It probably wouldn't, but it might help. Just like it helps having P2P
instead of centralized warez sites helps prevent the copyright owners from
taking stuff offline.
> If a user can get a pointer to get some illegal
> content, the party that provided the pointer can be found liable,
Well, sure. The owners would have to not blatantly acknowledge that they're
helping distribute copyrighted files.
The benefit is that if someone comes and confiscates your servers, there's
zero information on the server that would say any of the links are to
copyrighted material.

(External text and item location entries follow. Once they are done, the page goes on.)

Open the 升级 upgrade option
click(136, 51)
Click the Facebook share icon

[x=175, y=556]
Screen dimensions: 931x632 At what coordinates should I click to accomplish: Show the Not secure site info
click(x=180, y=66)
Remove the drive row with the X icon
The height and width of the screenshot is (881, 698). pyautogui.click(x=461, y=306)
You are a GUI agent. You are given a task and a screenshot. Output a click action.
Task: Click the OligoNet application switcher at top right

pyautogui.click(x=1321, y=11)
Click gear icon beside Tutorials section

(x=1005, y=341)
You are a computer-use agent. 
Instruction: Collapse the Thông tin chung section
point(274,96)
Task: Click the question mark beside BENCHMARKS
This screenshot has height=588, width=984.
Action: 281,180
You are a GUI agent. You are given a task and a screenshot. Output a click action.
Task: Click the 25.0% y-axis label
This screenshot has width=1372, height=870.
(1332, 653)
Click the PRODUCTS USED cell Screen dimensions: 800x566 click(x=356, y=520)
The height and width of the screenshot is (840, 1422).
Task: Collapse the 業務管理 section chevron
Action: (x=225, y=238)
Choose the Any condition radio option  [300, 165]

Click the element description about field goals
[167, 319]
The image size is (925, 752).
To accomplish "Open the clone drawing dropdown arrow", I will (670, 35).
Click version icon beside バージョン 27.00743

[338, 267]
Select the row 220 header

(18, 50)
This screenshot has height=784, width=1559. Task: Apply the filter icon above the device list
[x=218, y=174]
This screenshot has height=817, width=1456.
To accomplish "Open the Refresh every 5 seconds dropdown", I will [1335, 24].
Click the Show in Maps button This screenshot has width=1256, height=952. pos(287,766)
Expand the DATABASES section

It would be like a site full of tinyurl URLs getting
sued for pointing at copyrighted information.
> least if they didn't show due diligence in cleaning up their
> index/tracker/whatever.
And how would you do that, without downloading every torrent posted to your
own server without
> How would your system work in practice (from a
> user point of view) ?
I'm guessing you could make it look a lot like bittorrent does right now.
For example, the protocol could be changed that if you include a file called
README or MANIFEST or some such, that file gets hashed into a bloom filter
and the result is tacked onto the .torrent file. (You'd probably have to
take the file names *out* of the .torrent file and put it into a file inside
the torrent data itself.)
When you wanted to do a search, you put in your search terms, your *client*
generates a bloom filter, sends it to the search server, which looks thru
its torrents to find matching ones, and sends the matching torrents back to
you. The client would then connect to each such torrent, download the
README/MANIFEST/whatever file, make sure the bloom match worked, and if so,
show it to you and ask if you want to download the rest of the stream.
The server, in the meantime, shouldn't return too many search results, to
prevent attackers from doing offline searches of the bloom filters. I.e.,
the server needs to make sure there are significant amounts of search text
(as in, enough bits set to imply s sufficiently long search string that
you're unlikely to get too many false positives) in the incoming filters.
Of course it's not going to be complete protection. It's another layer of
plausible deniability just like DHT is. The only good solution is a good
distributed search algorithm. Bloom filters just make it possible to do a
full-text search without any party knowing what you're searching in or what
you're searching for.
--
Darren New, San Diego CA, USA (PST)
There's no CD like OCD, there's no CD I knoooow!